BRANO CITATO.
Enemy, di Denis Villeneuve. Conversazioni di cinema con Marco Di Napoli e Barbara

Premessa: a me, Enemy non convince del tutto. (E Villeneuve mi piace. Come ricordava Marco, avevamo già parlato di un film di Denis Villeneuve quando è uscito Dune: qui la recensione).

Nel caso di Enemy (la sceneggiatura non è di Villeneuve ma di Xavier Gullon) sono andata a leggermi il libro dal quale è tratto, cioè L’uomo duplicato di José Saramago. L’ho fatto perché volevo capire se nel libro avrei trovato qualcosa che nel film non ero riuscita ad afferrare, ed effettivamente nel testo si trovano altri dettagli che non ero riuscita a percepire alla prima visione. (In realtà guardando il film una seconda volta ho capito molte più cose rispetto alla prima.) Dico questo nonostante io sia consapevole, come dice Marco, che libro e film sono linguaggi completamente diversi (e non voglio tediarvi con la solita citazione di Otto Preminger che sosteneva la stessa cosa, se volete la trovate in calce alla recensione di Dune riportata nel link qui sopra). Ciononostante, come ricordava Barbara, quello di Saramago è un libro dove il doppio viene scoperto proprio attraverso un film e quindi è nel romanzo stesso che c'è questa connessione tra i due mondi, pertanto non ritengo inusitato voler andare a scavare nel testo.

Dal punto di vista estetico, per quanto mi riguarda in Enemy non c’è nulla che non vada e le interpretazioni sono di qualità davvero elevata: in particolare apprezzo molto Jake Gyllenhaal come attore, l'ho sempre apprezzato in tutti i suoi ruoli (avevamo già parlato di lui nella conversazione su Animali notturni).

Nelle recensioni emergono varie interpretazioni, in primis quella psicanalitica poiché il film può essere interpretato come una sorta di dimostrazione delle personalità che ciascun individuo può avere al suo interno. Enemy può essere visto anche in un'ottica di destino: le scelte che compiamo, dettate anche dalla società, ci formano e quindi assumiamo una forma che è completamente diversa da quella di un'altra persona: e questo assunto varrebbe anche qualora questa persona fosse completamente identica a noi nell’aspetto.

COMPITI RICHIESTI.
1. Indica se ciascuna affermazione concorda con il brano citato su Enemy, rispondendo sì o no e riportando tra virgolette le parole del testo che lo stabiliscono: (a) la sceneggiatura di Enemy è di Denis Villeneuve; (b) il film è tratto da L’uomo duplicato di José Saramago; (c) alla seconda visione chi scrive ha capito meno cose rispetto alla prima.
2. Spiega in una o due frasi perché, secondo il brano citato su Enemy, non è inusitato andare a scavare nel romanzo di Saramago.
3. Prosegui il brano citato su Enemy di Villeneuve a partire dalla sua ultima frase.

MATERIALE FORNITO.
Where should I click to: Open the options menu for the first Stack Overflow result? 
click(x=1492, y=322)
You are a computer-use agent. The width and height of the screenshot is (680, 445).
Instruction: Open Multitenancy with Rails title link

LE RISPOSTE.
1.
(a) No: "la sceneggiatura non è di Villeneuve ma di Xavier Gullon".
(b) Sì: "il libro dal quale è tratto, cioè L’uomo duplicato di José Saramago".
(c) No: "guardando il film una seconda volta ho capito molte più cose rispetto alla prima".

2. Nel libro di Saramago il doppio viene scoperto proprio attraverso un film. La connessione tra i due mondi è quindi già presente nel romanzo stesso.

3.
In tal senso c'è una cosa che ho notato: non so se sia casuale, ma la società che impone la forma dei due protagonisti è impersonata da donne, non solo c’è una madre (soffocante, come ricordava Barbara), ma ci sono anche due compagne e una ex moglie; mentre colui che fa aprire gli occhi ad Adam all'inizio del film, in un modo apparentemente casuale, è il collega di matematica - non mi ricordo neanche se viene citato per nome, tra l'altro - che è un uomo. D'altra parte in questo film c’è un aspetto abbastanza vomitevole che è quello dei due uomini che si scambiano i ruoli, causando una reazione molto diversa da parte delle rispettive compagne; e anche qui ci può essere un'ulteriore chiave di lettura, soprattutto legata a una delle due donne, che però non voglio svelare per non correre il rischio di spoilerare troppo.

Un altro elemento che mi ha colpito molto di questo film è il corpo che parla. I due protagonisti sono identici eppure ci sono alcuni dettagli che fanno scoprire la loro vera identità. C'è una scena in particolare, verso la fine del film, dove assistiamo alla presa di coscienza di Mary sulla reale identità dell'uomo che ha davanti che non è quello che dovrebbe essere; l'altro uomo è nella sua stessa situazione e noi ce ne rendiamo conto perché assume una certa postura, un atteggiamento timido e ritroso, ansioso, che lo fa incupire. Quindi, nonostante il loro aspetto identico, i due protagonisti hanno dettagli interiori che ne fanno modificare anche l'aspetto esteriore.

Un'altra cosa interessante che mi ha davvero colpita - e il libro in questo caso lo spiega molto bene - è che non è un caso che Adam sia un insegnante di storia, con la conoscenza (quella citata da Marco) legata ai fatti del passato - se ci soffermiamo a pensare a tutte le chiavi di interpretazione di questo film secondo me rischiamo davvero di perderci - e la storia (Storia) va a intersecarsi con la storia umana, la storia dell'individuo che come dicevo prima in base alle sue scelte prende una strada, assume una forma. E su tutto c'è la noia che incombe e che si rispecchia nell’atmosfera cupa della città: questo per ricollegarmi al discorso di Marco sul senso di costante inadeguatezza, insoddisfazione, noia che perseguita l'essere umano contemporaneo.

Davvero sono tantissime le chiavi di lettura in questo film. Quello che non mi ha convinto del tutto, nonostante la seconda visione e la lettura del libro, è che non voglio dire che Enemy sia troppo criptico, però secondo me non è facile cercare di sintetizzare tante possibili interpretazioni in modo da risultare comunque - non saprei come definire meglio il concetto - abbastanza coinvolgente. Insomma, trovo in Enemy dei momenti di… “noia”, per restare in tema.

(...)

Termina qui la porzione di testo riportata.